Há sessenta anos precisos, um professor de literatura do Colégio Imaculada em Santa Fé, na Argentina, pediu a Jorge Luís Borges que fizesse um prefácio para um livro de contos escritos pelos seus alunos. Borges já tinha declarado, num dos breves contos de “O Fazedor”, que “ao outro, a Borges, é que acontecem as coisas”. É esse um magnífico conto no qual o autor declara a sua rendição aos relógios de areia, aos mapas ou à tipografia do século XVIII. Já ele, Borges, caminha por Buenos Aires, demorando-se na contemplação do arco de um saguão ou de uma cancela. Borges garante não ter a certeza de qual dos dois escreve aquela página de “O Fazedor”. Um dos dois, Borges, ele mesmo, ou o outro, aquele “a quem acontecem as coisas”, aceitou, entretanto, com entusiasmo o convite do professor Bergoglio e enviou-lhe um prefácio no qual declarava que aquele livro, escrito por jovens estudantes, transcendia o seu propósito pedagógico, alcançando “intimamente, a literatura”. Passados cinco anos, Bergoglio, o outro, aquele que fazia acontecer as coisas, estava em Alcalá de Henares com os jesuítas que o escolheriam para provincial na Argentina, três décadas antes de João Paulo II o ter feito cardeal.
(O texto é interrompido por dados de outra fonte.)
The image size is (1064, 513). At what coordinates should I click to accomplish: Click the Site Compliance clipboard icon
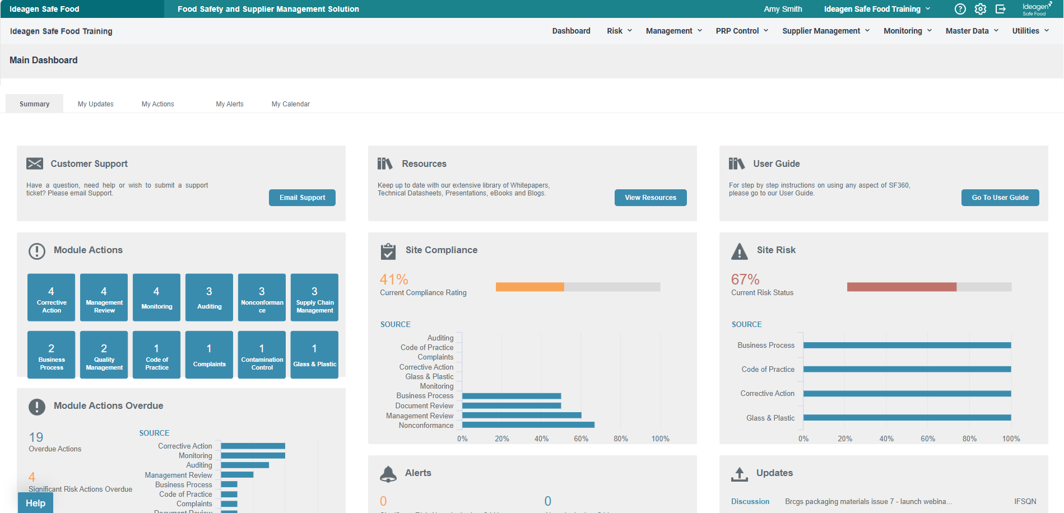pyautogui.click(x=388, y=251)
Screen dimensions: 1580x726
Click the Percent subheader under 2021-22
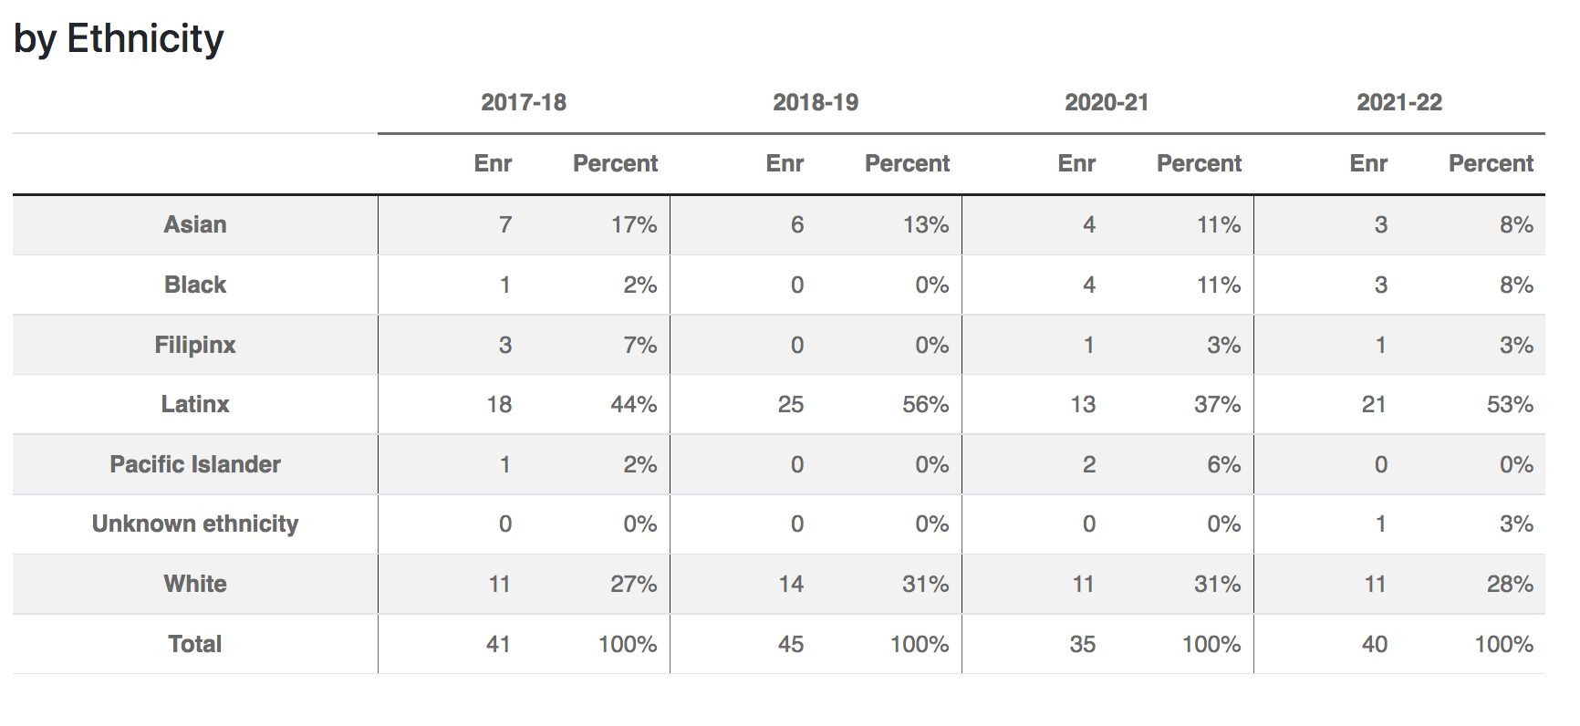tap(1491, 163)
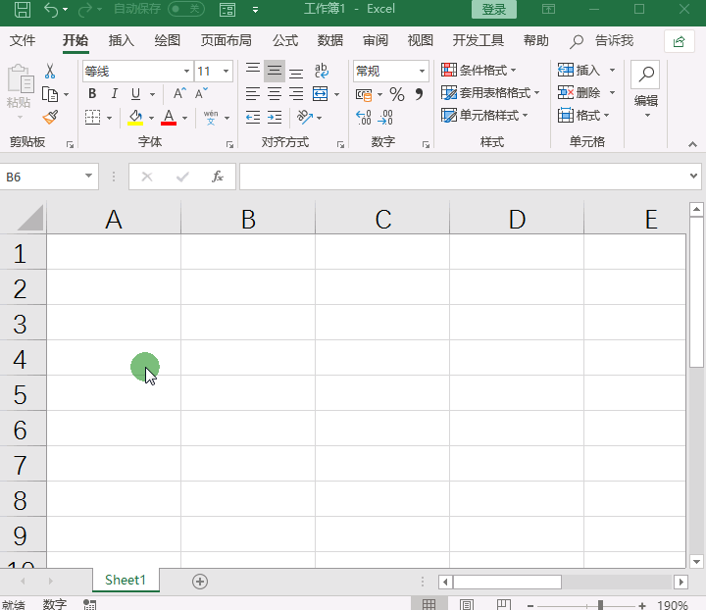Open the 插入 ribbon tab
This screenshot has height=610, width=706.
click(122, 40)
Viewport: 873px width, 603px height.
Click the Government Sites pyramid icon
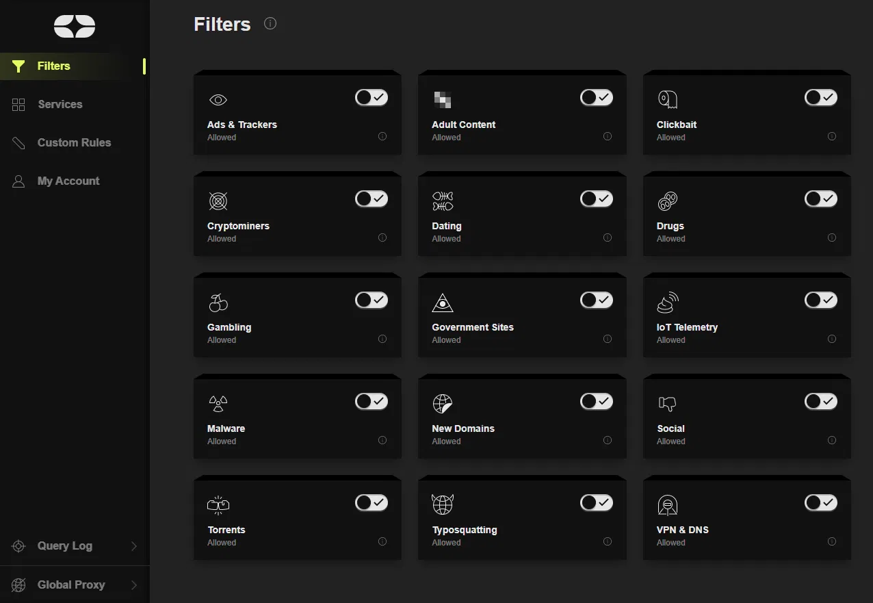point(443,303)
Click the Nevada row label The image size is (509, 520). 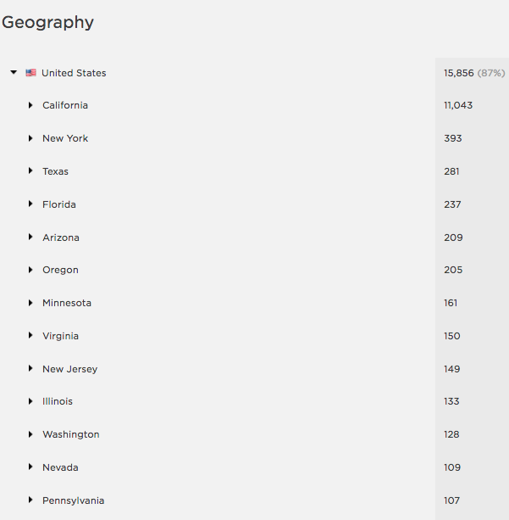point(60,467)
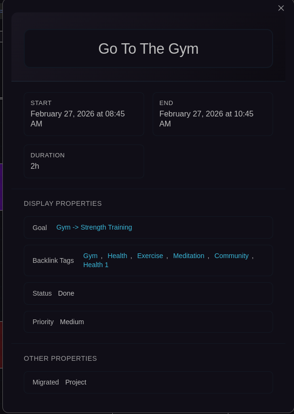Click the Start date and time card

click(84, 114)
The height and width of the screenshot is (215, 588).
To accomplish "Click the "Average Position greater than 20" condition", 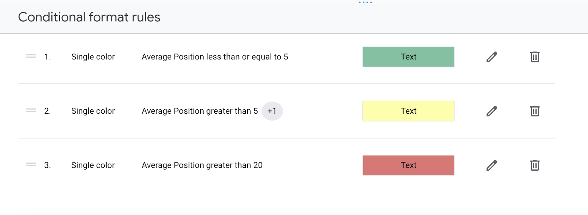I will (x=202, y=165).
Os jornais de ontem traziam uma fotografia na qual o olhar do antigo professor de literatura e de teologia parecia estar já noutro lugar, talvez sob o arco de um saguão da Buenos Aires onde aprendeu de cor vários poemas de Borges. Ele tinha ido despedir-se de nós à varanda de Pedro, com os mesmos gestos que nos dirigira quando, naquele mesmo lugar nos disse, pela primeira vez, “boa noite” e nos pediu que rezássemos por ele. Tinha, então o ar de quem terminara uma sesta e abrira uma janela sobre a praça onde nos daria tantas lições de humanidade. Passado um mês, ele veio, de novo, à varanda com os seus sapatos pretos, aqueles sapatos gastos de ir ao pó dos caminhos, os sapatos de ir a Lampedusa como quem vai buscar os pais a Piemonte, e disse-nos que não nos queria adormecidos, porque “a vida dos cristãos adormecidos é triste”.
Ontem, o rabino argentino Daniel Goldman, cofiou as longas barbas num estúdio da CNN Brasil e lembrou as muitas conversas que tivera com o Papa sobre Borges, de quem Bergoglio sabia de cor vários poemas.
Deus espreita em muitos parágrafos de Borges, diria Bergoglio, o outro. Aquele olhar que parece já ausente da varanda de Pedro talvez esteja tacteando as palavras de O Fazedor: “Fecho os olhos e vejo um bando de pássaros. A visão dura um segundo ou talvez menos; não sei quantos pássaros vi. Era definido ou indefinido o seu número? O problema envolve o da existência de Deus. Se Deus existe, o número é definido, porque Deus sabe quantos pássaros eu vi. Se Deus não existe, o número é indefinido, porque ninguém pode fazer a conta. Nesse caso vi menos de dez pássaros (digamos) e mais de um, mas não vi nove, oito, sete, seis, cinco, quatro, três ou dois pássaros. Vi um número entre dez e um, que não é nove, oito, sete, seis, cinco, etc. esse número inteiro é inconcebível; ergo, Deus existe.”
Agora, Borges, o outro, abre as portas da grande biblioteca a Francisco. Sentemo-nos acolá. Conta-me: quantos pássaros viste?